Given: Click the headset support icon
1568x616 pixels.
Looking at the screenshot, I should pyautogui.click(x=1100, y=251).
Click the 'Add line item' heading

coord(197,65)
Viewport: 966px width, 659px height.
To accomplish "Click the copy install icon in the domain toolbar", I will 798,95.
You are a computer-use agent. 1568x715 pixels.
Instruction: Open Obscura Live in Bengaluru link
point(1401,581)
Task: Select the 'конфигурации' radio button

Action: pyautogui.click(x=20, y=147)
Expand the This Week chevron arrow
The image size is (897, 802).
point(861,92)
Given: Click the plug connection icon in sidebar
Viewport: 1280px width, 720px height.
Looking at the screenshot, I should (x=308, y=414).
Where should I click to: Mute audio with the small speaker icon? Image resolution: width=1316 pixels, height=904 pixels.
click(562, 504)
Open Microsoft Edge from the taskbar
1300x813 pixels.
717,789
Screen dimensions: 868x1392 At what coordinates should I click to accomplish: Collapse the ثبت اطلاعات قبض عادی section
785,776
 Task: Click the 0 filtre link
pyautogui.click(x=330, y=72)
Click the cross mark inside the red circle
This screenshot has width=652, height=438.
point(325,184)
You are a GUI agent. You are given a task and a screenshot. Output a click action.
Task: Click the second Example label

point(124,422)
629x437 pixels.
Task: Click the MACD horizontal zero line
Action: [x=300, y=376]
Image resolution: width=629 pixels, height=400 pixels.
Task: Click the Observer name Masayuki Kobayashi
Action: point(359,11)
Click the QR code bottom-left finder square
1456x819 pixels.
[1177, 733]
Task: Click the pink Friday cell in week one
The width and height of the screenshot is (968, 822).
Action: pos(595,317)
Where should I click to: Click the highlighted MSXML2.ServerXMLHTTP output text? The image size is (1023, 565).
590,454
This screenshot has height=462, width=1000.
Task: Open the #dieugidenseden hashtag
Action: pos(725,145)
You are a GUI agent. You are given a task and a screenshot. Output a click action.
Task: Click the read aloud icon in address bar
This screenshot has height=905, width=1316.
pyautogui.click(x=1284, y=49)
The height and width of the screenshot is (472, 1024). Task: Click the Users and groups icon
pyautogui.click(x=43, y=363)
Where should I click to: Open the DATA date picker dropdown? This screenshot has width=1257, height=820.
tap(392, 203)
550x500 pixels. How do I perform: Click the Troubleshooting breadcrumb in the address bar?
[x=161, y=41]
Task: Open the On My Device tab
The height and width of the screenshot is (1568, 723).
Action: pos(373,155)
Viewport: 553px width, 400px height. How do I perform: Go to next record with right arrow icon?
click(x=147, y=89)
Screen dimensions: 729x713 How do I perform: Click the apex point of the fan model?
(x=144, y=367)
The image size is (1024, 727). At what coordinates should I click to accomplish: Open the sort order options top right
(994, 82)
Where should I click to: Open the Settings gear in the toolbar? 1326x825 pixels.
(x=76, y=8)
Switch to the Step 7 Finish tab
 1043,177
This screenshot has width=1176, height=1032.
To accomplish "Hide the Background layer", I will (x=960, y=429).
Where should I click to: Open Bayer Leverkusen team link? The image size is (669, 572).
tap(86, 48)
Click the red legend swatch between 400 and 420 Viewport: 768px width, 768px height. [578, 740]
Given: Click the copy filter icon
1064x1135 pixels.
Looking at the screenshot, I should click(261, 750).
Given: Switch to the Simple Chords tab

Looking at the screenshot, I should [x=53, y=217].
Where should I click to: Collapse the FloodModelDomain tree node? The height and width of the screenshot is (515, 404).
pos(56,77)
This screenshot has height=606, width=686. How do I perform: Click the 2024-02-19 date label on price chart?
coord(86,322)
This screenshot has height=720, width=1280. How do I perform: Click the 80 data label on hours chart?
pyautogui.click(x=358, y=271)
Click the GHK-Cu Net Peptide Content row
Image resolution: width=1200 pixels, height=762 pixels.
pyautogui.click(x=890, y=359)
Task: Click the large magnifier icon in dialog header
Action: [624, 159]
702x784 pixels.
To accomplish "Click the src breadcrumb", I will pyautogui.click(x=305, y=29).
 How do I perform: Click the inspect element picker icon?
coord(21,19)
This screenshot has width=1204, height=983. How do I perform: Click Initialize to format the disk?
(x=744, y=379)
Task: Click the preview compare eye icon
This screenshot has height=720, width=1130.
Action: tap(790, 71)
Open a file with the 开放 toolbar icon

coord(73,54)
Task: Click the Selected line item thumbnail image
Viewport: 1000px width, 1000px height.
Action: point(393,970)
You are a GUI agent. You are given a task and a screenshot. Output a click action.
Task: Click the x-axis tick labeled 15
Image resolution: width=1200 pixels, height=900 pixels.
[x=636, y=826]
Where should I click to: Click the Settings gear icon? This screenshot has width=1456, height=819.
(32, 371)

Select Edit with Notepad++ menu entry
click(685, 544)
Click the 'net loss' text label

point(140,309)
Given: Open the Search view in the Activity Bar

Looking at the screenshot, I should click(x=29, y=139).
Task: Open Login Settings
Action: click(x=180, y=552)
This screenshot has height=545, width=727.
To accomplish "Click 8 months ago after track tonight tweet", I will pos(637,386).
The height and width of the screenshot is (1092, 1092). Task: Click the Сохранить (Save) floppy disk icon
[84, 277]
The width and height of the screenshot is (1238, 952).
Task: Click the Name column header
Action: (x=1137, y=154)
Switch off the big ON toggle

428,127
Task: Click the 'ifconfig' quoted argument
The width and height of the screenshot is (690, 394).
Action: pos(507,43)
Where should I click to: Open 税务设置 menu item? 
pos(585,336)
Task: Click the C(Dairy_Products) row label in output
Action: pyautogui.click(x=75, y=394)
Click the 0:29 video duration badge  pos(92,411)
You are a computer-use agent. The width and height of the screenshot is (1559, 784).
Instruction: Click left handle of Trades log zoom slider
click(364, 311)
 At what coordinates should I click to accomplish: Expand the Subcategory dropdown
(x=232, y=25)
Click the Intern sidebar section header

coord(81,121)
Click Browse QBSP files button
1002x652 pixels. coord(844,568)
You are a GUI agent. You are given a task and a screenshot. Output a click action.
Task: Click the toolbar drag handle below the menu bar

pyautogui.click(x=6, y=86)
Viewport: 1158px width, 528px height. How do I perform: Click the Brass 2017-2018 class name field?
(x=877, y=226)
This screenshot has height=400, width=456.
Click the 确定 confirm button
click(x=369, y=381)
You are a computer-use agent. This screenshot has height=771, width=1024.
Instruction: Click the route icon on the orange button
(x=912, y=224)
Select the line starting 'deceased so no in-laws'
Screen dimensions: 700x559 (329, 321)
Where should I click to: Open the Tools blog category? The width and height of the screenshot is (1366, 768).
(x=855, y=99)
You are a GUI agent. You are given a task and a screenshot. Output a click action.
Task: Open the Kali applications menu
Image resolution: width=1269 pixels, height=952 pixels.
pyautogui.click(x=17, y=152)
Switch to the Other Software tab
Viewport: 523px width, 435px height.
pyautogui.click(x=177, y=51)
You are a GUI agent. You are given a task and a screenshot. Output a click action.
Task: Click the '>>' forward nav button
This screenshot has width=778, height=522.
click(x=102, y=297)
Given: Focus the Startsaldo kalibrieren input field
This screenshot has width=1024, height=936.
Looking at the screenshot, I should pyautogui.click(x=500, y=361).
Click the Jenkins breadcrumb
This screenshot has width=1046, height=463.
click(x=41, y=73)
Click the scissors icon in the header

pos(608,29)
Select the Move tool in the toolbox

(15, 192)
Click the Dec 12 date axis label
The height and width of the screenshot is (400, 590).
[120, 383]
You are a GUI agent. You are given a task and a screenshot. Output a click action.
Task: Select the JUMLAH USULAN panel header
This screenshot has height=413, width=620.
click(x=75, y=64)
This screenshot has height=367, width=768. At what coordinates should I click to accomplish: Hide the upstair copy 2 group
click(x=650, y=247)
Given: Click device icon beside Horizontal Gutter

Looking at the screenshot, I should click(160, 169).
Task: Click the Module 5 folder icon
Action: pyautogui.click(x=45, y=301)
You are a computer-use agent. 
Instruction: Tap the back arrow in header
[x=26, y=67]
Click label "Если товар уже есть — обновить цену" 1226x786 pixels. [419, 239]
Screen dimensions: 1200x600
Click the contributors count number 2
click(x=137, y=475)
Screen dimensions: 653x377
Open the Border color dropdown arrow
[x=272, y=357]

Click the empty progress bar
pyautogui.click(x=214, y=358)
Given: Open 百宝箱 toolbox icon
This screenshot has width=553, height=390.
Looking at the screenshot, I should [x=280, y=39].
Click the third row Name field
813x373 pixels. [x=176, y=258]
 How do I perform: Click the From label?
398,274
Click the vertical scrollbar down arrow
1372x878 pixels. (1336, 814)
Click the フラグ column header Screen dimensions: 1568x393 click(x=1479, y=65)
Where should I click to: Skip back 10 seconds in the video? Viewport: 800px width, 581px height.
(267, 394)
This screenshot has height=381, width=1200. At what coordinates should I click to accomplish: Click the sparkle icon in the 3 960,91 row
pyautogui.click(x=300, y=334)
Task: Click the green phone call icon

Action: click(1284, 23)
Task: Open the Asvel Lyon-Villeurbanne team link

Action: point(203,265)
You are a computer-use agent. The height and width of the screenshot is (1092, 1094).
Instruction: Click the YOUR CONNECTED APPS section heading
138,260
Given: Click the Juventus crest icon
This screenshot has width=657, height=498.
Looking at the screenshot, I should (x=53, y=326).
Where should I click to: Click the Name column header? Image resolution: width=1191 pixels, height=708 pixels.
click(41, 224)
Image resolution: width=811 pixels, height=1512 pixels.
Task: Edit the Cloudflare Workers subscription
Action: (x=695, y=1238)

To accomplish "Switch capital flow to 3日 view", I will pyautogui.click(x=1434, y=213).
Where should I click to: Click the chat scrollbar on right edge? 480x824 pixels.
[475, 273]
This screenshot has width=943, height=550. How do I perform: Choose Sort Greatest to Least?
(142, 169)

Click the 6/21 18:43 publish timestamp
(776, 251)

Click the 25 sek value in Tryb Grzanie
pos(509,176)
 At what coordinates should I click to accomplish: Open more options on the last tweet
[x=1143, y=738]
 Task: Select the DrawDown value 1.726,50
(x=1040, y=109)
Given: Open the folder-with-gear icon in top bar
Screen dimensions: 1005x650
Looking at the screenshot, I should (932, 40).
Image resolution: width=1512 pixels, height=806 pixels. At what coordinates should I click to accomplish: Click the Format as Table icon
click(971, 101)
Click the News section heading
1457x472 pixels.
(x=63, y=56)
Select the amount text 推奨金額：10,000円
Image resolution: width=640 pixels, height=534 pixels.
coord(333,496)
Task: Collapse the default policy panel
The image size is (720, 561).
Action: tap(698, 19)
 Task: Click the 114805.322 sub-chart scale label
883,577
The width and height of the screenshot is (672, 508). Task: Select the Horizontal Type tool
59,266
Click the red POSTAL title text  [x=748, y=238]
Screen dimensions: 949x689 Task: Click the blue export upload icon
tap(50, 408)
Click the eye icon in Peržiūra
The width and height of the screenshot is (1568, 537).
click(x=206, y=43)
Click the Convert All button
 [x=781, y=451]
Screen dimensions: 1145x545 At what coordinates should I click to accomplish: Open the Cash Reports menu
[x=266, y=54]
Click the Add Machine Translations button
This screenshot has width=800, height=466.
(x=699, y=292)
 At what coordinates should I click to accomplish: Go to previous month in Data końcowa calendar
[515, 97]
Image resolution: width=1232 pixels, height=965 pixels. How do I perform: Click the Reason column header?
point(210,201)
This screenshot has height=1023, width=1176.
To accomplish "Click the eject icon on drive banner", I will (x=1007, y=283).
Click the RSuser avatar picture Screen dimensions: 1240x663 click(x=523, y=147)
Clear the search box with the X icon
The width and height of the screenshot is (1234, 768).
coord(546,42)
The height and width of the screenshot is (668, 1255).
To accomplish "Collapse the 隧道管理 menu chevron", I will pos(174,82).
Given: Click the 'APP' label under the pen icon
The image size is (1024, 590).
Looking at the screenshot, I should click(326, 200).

Exercise: Every line above that holds the word "panel" should be copied out.

Finished exercise:
Task: Select the JUMLAH USULAN panel header
Task: Collapse the default policy panel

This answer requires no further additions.